HOW A 10% LOSS TURNS INTO A 50% LOSS

cutting loses is the key and read everywhere in stock books. BUT can you follow through and do it?? again, trading is 50% mental...
many times, i can't blame my indicators.. my system.. i only have to blame myself -- my emotions, greed and fear...

only traning and experience can "train" your mind.

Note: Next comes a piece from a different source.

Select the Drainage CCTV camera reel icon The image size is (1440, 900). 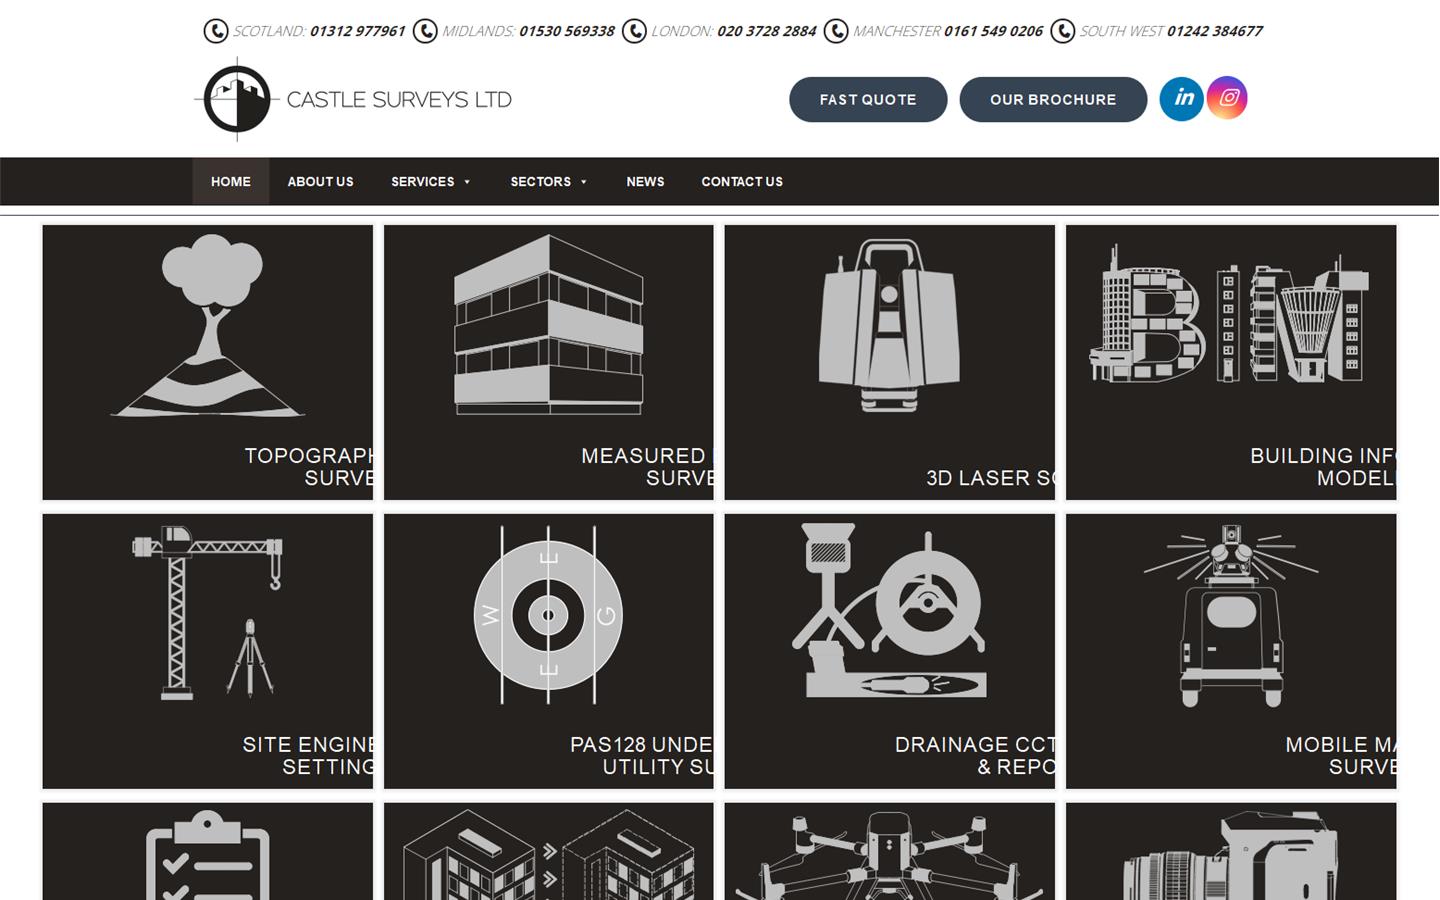889,612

==============================================
by ross mceathron...

Cutting your losses quickly, no matter what percentage you decide on, is
extremely important not just from a preservation of capital view, but
also from a psychological one as well. It's much easier to lose 10%,
since that's what YOU decided on, than it is to lose 40% or more and try
to rationalize the stupidity of the marketplace (BTW, the market is
never wrong because it doesn't know any better). What happens to me is
that I've decided I'll let stock XYZ Inc have a 10% loss and no more.
When it gets to $10, I'll tell myself, one more day and it's outta
here. Maybe I get lucky and it bounces the next day before trading
slowly lower again. Maybe it goes down another 3% the next day and I
just want to get back to the 10% loss from yesterday. Then one day, I
realize that I'm down 25% and didn't sell the darn thing like I said I
would. Now I'm hoping that the stock will just go back up enough for me
to get out at a 15% loss and I swear I'll sell it. Now, it's down 40%
and I SWEAR I'll sell it if it will just get back up to that 25% loss I
had a few weeks ago and this of course can continue on and on and on.
At some point, the loss becomes so large that we become too emotionally
involved. We start to take it personally and at some point we just open
the window and throw out all the logic that went in to the trade in the
first place and start duking it out with the markets themselves. We
always lose though. We ARE our own worst critics.